Supplied information =>
*** Block opens ***

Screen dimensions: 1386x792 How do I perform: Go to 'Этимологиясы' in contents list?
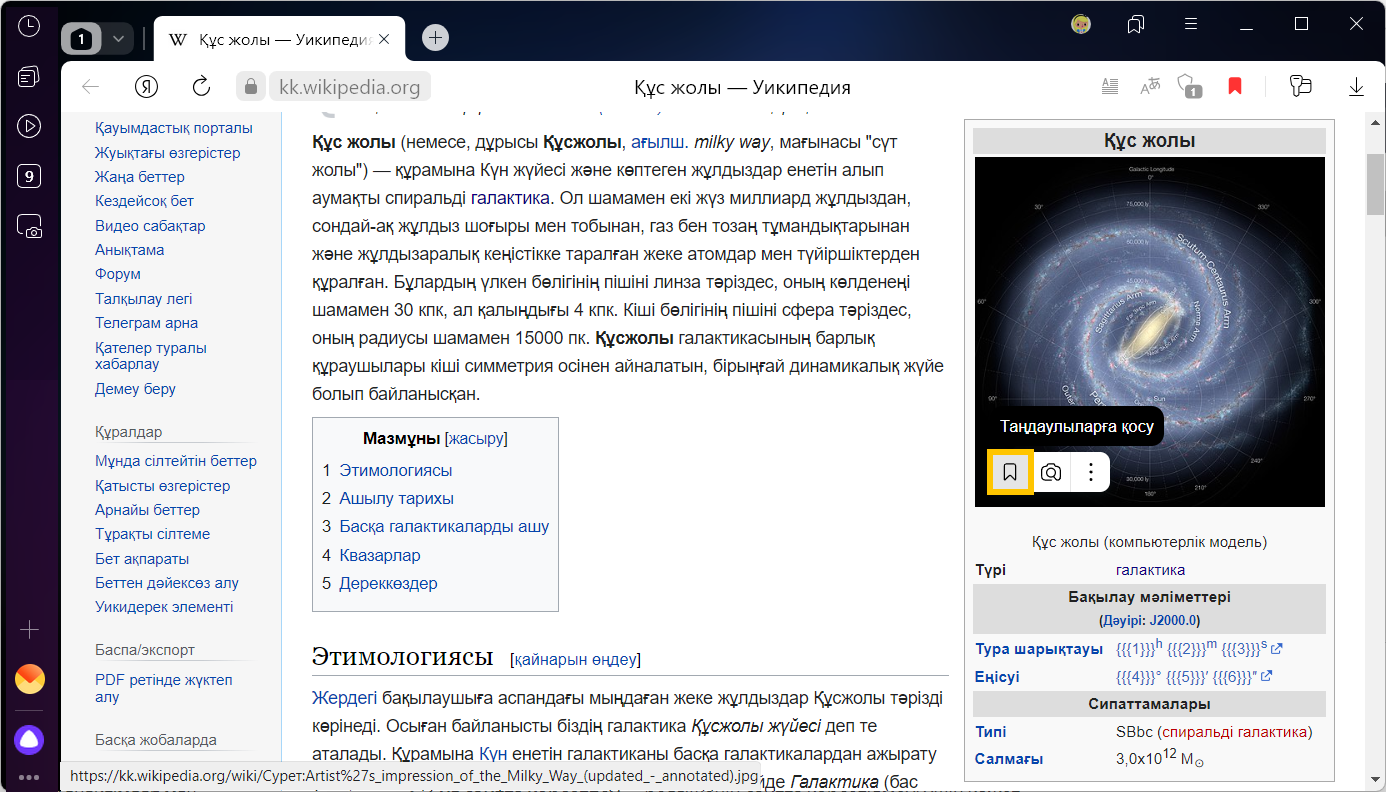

*** Block closes ***
*** Block opens ***

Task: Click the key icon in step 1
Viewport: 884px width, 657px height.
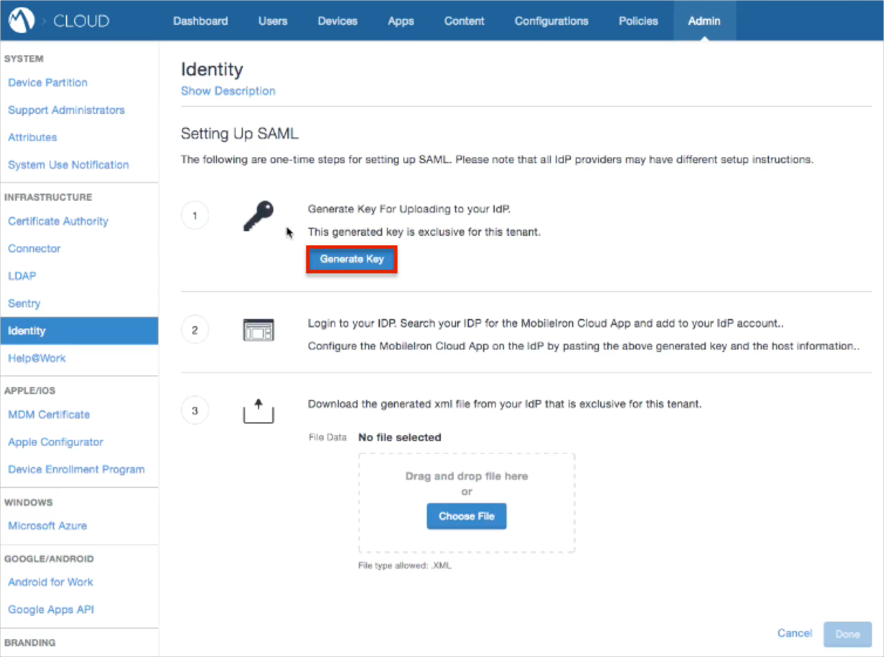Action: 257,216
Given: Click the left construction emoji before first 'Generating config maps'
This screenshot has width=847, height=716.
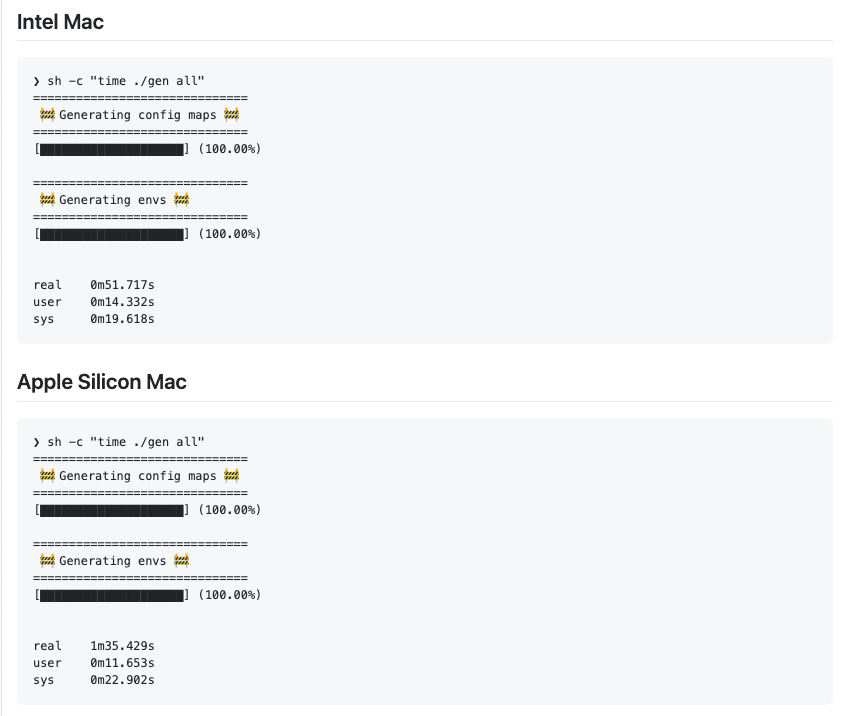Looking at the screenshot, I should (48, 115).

*** Block closes ***
*** Block opens ***

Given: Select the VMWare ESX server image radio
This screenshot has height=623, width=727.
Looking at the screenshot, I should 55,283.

*** Block closes ***

Each line above that includes the word "Given" is to be copied.

Given: Click the left construction emoji before first 'Generating config maps'
Given: Select the VMWare ESX server image radio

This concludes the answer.